Some flights from the Middle East resumed in the wake of the strikes on Iran — but the process hasn’t been without confusion.

Twelve Etihad Airways flights departed Abu Dhabi as of about 5 p.m. local time on Monday, even as the airline said operations remain suspended. Emirates in neighboring Dubai also announced it would operate a “limited number of flights.”

However, more apparent missile threats in the area forced two Etihad cargo flights headed to Abu Dhabi to divert to Muscat, Oman, early Tuesday morning local time, according to Flightradar24 data.

An Emirates A380 passenger jet from Mumbai was holding off the coast and eventually turned around, but it ended up doing a double U-turn and landed in Dubai at about 3:00 a.m. local time.

Reported attacks on the US embassy in Riyadh have sparked disruptions at an airport that had largely been running flights as normal. Flightradar24 shows at least six flights holding or turning back.


The flights near Riyadh holding or turning back.

Screenshot of Riyadh-bound flights holding or turning back early Tuesday morning.



Flightradar24



The US State Department has urged Americans to evacuate over a dozen countries in the Middle East, including the UAE and Saudi Arabia, via commercial means — but it’s unclear how easy that will be amid the latest attacks and closed airports and airspace.

The developments come after the UAE partially reopened its airspace for certain flights, giving travelers hope they’d finally be able to escape after days of waiting. Some did get out.

The first flight carrying passengers to leave the UAE since the attacks, an Etihad Airbus A380 headed for London Heathrow, took off at 2:39 p.m. local time.

It was soon followed by 11 wide-body jets bound for cities in Europe, Asia, and Africa. They were:

  • Flight 41 to Amsterdam
  • Flight 33 to Paris
  • Flight 843 to Moscow
  • Flight 294 to Karachi, Pakistan
  • Flight 204 to Mumbai
  • Flight 300 to Islamabad, Pakistan
  • Flight 216 to New Delhi
  • Flight 555 to Riyadh
  • Flight 611 to Jeddah, Saudi Arabia
  • Flight 571 to Dammam, Saudi Arabia
  • Flight 713 to Cairo

About an hour earlier, Etihad Airways had said in an X post that “all flights to and from Abu Dhabi are suspended” until Tuesday afternoon.

Meanwhile, a notice on the airport’s website told passengers to check directly with their airline before heading there, “due to the temporary closure of UAE airspace.”

However, the site also showed several flights available for check-in.
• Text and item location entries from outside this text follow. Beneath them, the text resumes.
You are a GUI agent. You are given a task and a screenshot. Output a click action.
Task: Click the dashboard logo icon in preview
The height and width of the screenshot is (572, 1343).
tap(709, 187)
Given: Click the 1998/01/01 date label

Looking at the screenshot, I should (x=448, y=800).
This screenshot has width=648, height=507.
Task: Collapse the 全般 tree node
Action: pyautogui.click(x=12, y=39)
In a statement shared with Business Insider following the departures, Etihad said that flights returning people to their home countries — or delivering cargo or repositioning the airplane — could operate “subject to strict operational and safety approvals.”
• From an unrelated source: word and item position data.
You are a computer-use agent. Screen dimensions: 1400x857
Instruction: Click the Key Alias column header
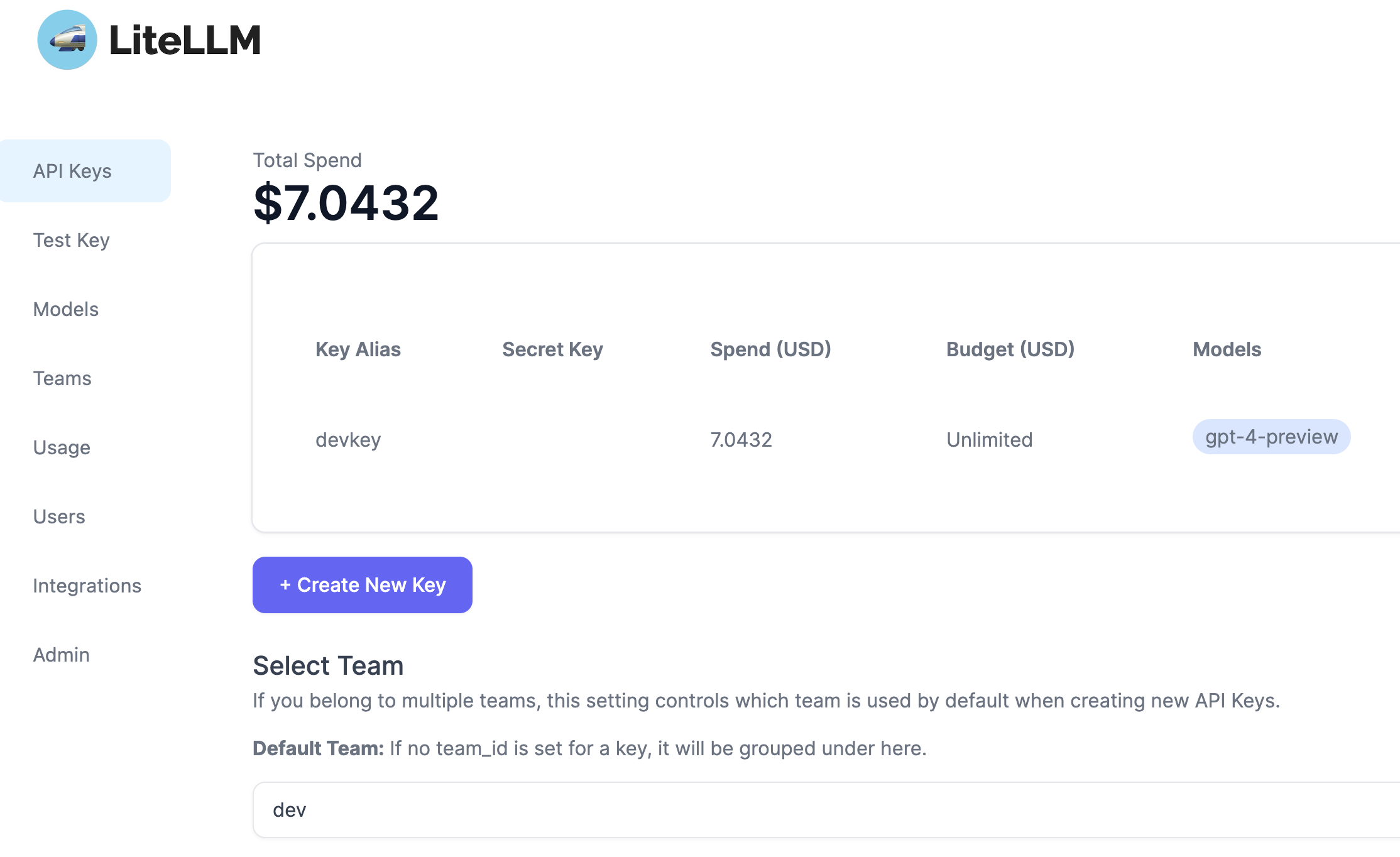tap(358, 349)
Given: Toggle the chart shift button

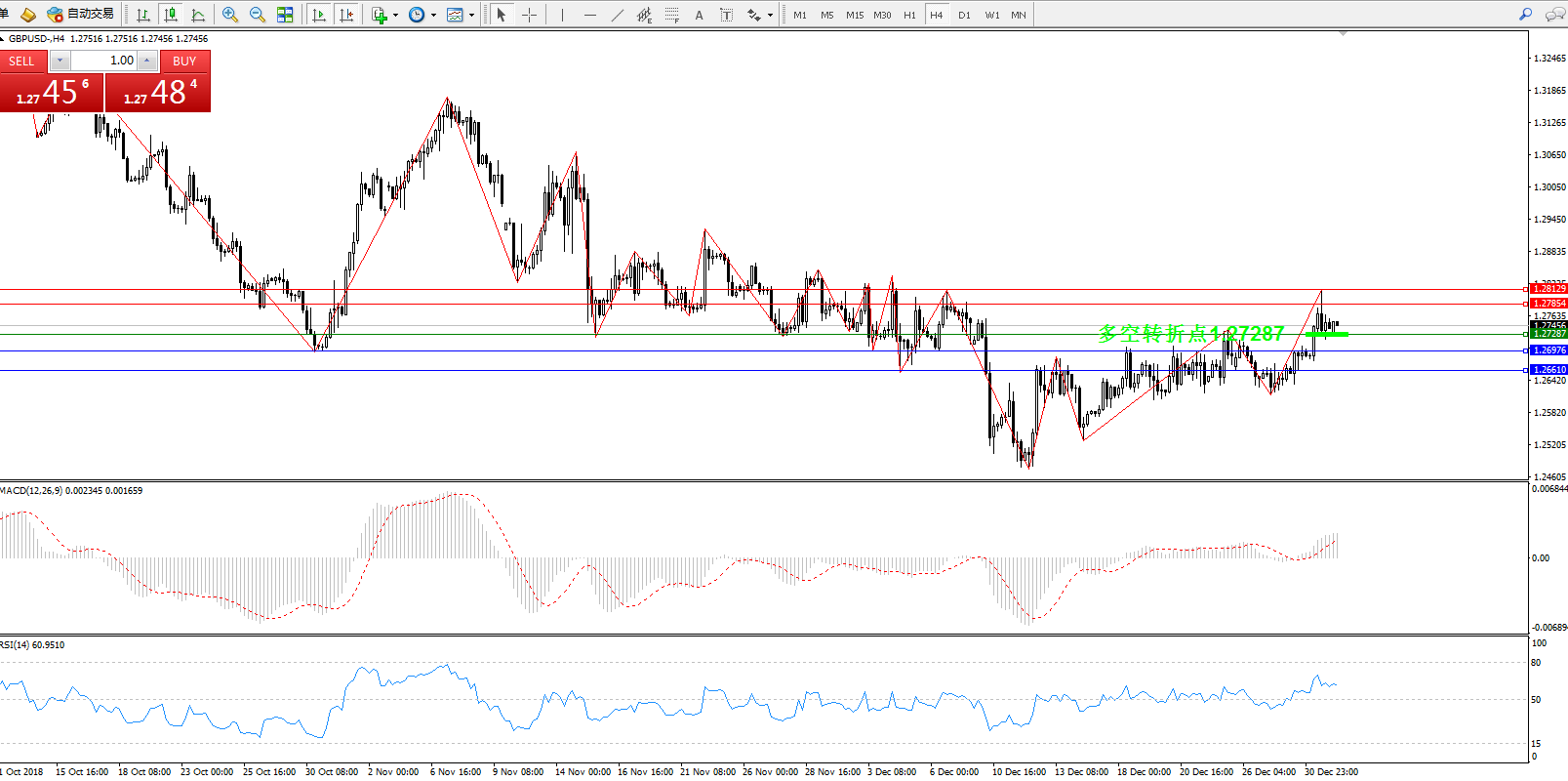Looking at the screenshot, I should click(x=345, y=15).
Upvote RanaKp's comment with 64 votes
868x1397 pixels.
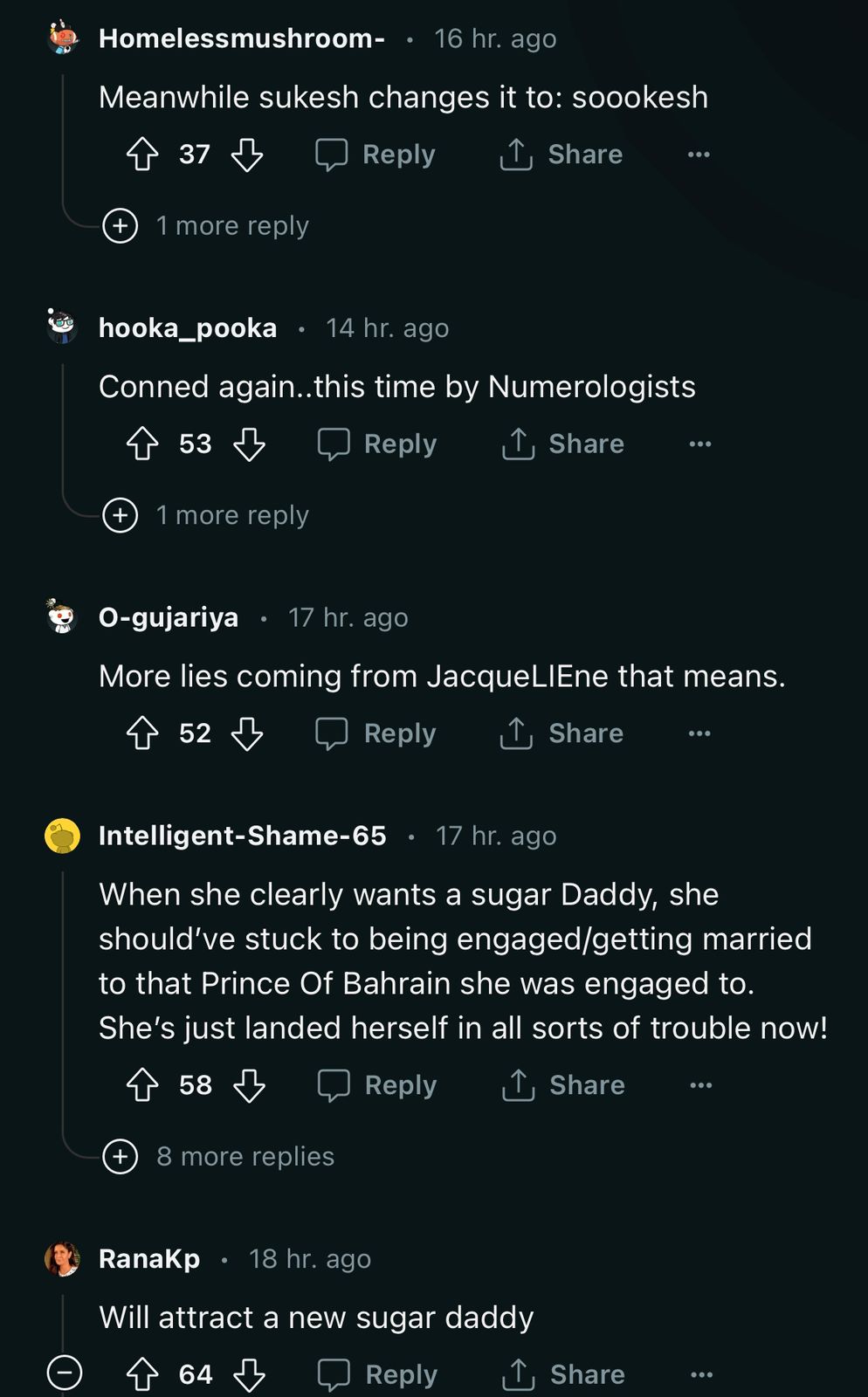click(142, 1374)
A flight from Islamabad to Abu Dhabi landed around 11:00 p.m. Monday. Another from Riyadh landed shortly after.

“All scheduled commercial flights to and from Abu Dhabi remain cancelled,” Etihad said.

Interest in the flights was high among aviation enthusiasts, with over 100,000 people tracking both the first Etihad and Emirates flights out of the UAE on Flightradar24.

Other airlines are similarly revving back up.

At 9:12 p.m. local time, the same Emirates Airbus A380 that landed from Mumbai took off from Dubai heading for the Indian city. Around 15 minutes later, another departed for Chennai. Further Emirates flights to Hyderabad and Bengaluru in India departed Dubai on Monday night.

Other carriers, including Saudia, AirSial, Fly Jinnah, and Flynas, used the UAE’s airspace to fly between cities in Saudi Arabia and India on Monday night.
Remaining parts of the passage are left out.